Histograms are just a way to graphically represent data. This can be color data from an image, or data in a text or binary file. Really, histograms are just simple bar graphs.
Read on for the rest of the details.
Without posting everything that Joel and I said in the meeting, it’d pretty difficult for me to convey exactly how histograms can be used for cryptanalysis. Simply put, the histogram shows the number of times each character appears in a file. In a simple letter-substitution scheme, it would be easy to see what letters show up most often in natural language and in the encrypted text. There’s a fairly good chance that you can start replacing letters that have similar frequency. Once you’ve accurately substituted enough letters in the encrypted text to form a few whole words or easily-guessed partial words, it becomes no more difficult to completely decrypt the message than playing a game of hangman that’s already half-solved.
Here are a few histograms I generated for large text files. This is useful for analyzing the frequency that certain characters appear in a file:
As you can see, the charts both top out at the same place. That’s a space character. Spaces are easily the most common character found in written text. All the bars to the left of the tall bar are “control characters” such as carriage returns.
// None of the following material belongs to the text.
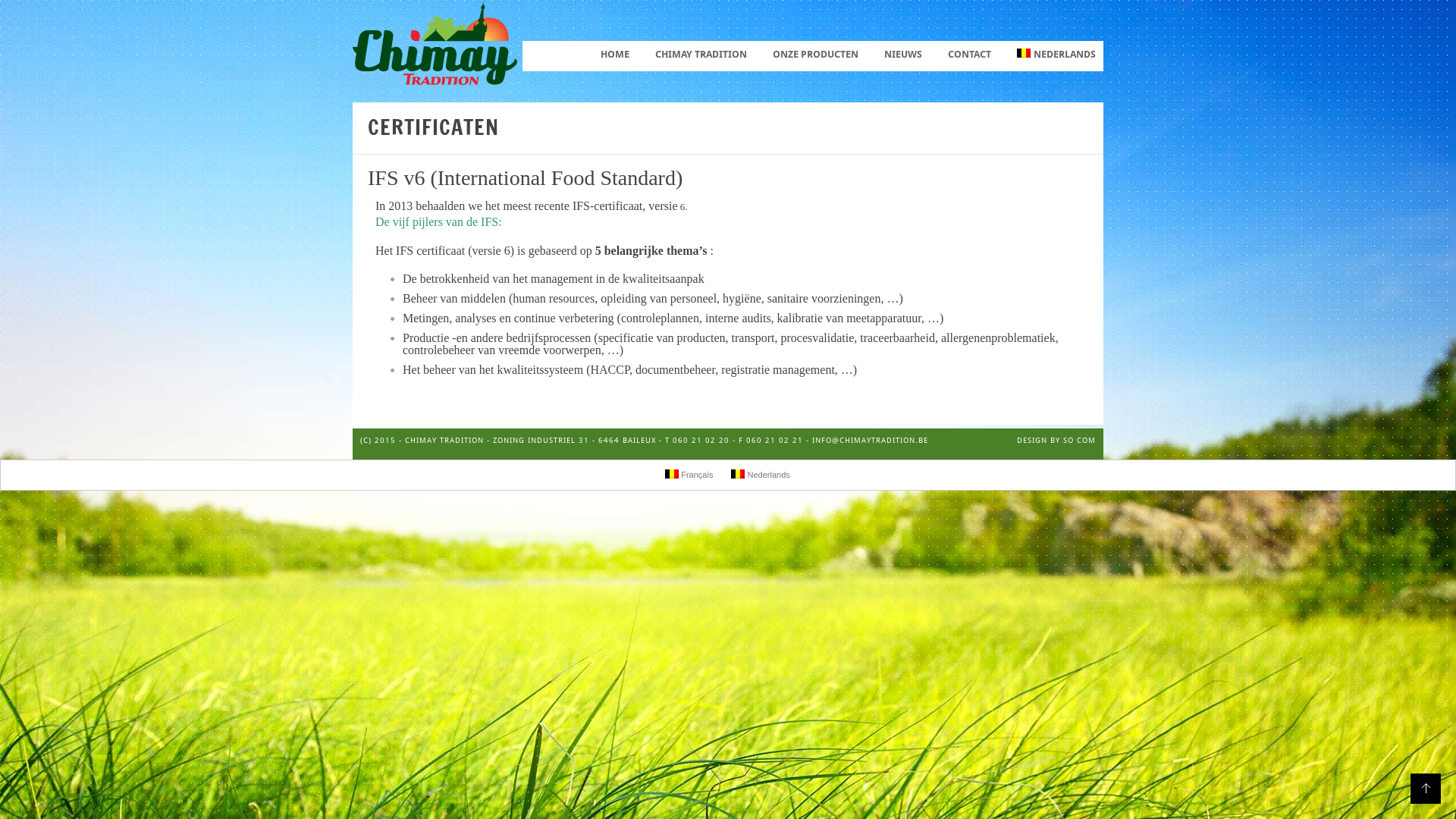 The image size is (1456, 819). What do you see at coordinates (902, 54) in the screenshot?
I see `'NIEUWS'` at bounding box center [902, 54].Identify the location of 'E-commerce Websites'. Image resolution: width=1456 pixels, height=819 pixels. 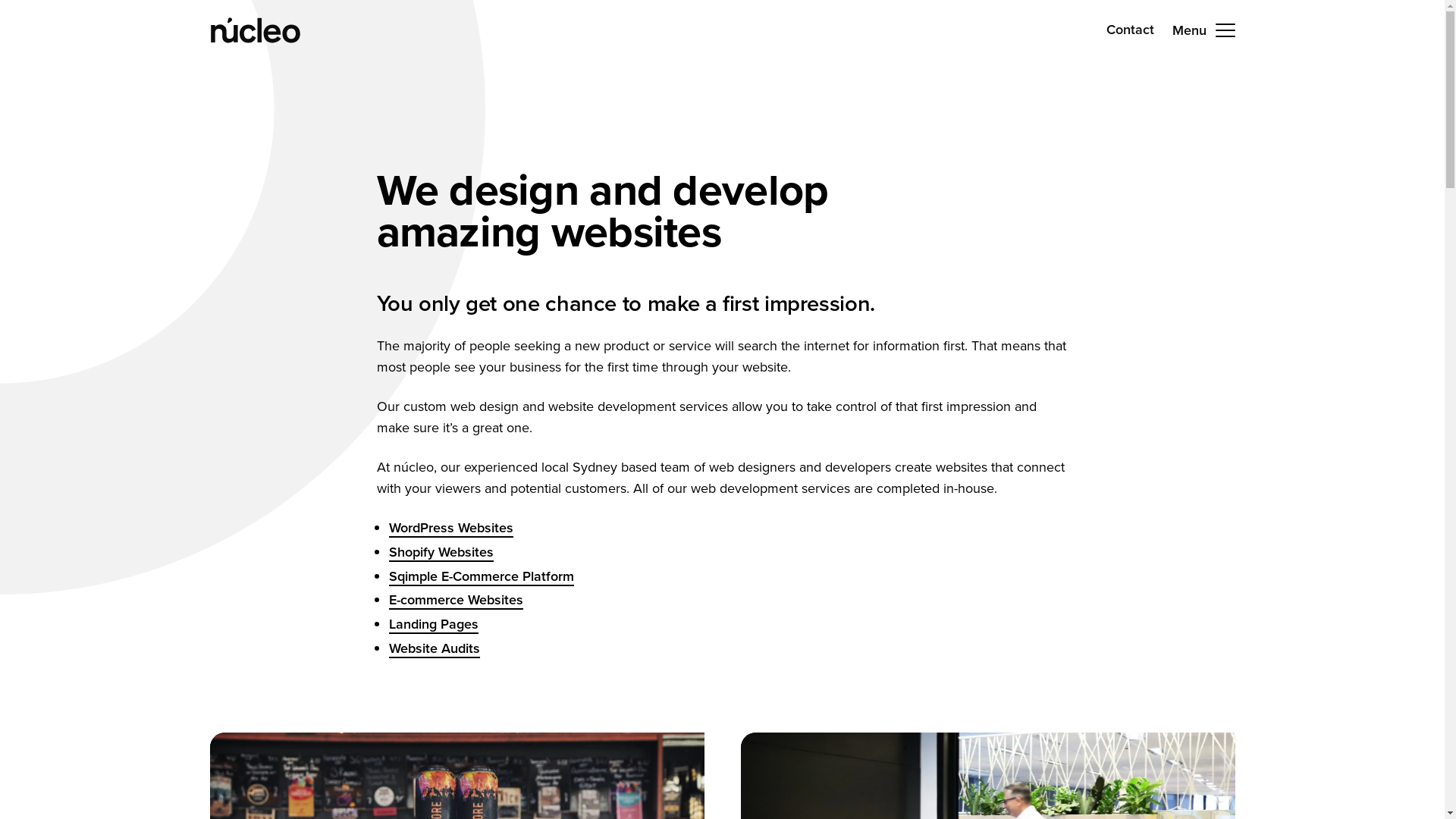
(454, 598).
Directly to the right of the tall bar are symbols, numbers, upper-case and lower-case letters respectively.
Notice the whole right side of the above graphs are empty, because those are called “high ascii” characters that aren’t commonly found in written text, but are common in binary files.
This is a histogram of a file containing only random data:
And finally, a histogram of an OpenBSD binary executable file (which has a lot of nulls on the far left) throwing off the curve. Nulls are very common on executable files on almost any platform.
Finally, you can take a look at my code. It was a pretty quick hack for personal research reasons, but I decided to bring it up in the meeting today. I made sure to document most of the important logic in the code.
http://churchofpuffy.com:7080/histogram.phps
Thanks to everyone who showed up for this month’s meeting!
That said, symmetric key ciphers are not always weak, however their strength comes more from protocol than from technology. For instance, as I discussed in the PHP meeting, the result of using a one-time-pad style binary XOR using highly random data as the pad still looks like highly random data and there’s not a darn thing anyone will be able to do to break it without gaining access to the key. If proper protocol is followed, that would be nearly impossible. The best one could hope for would be to compromise the pad without either party finding out, thus being able to intercept a certain amount of future communications.
Regardless, the histograms were a small part of a larger research project that Joel and I were working on with some mutual friends. Since it was written in PHP and it was a very simple project, I used it to spark the discussion for the meeting, and it was a good, fun time.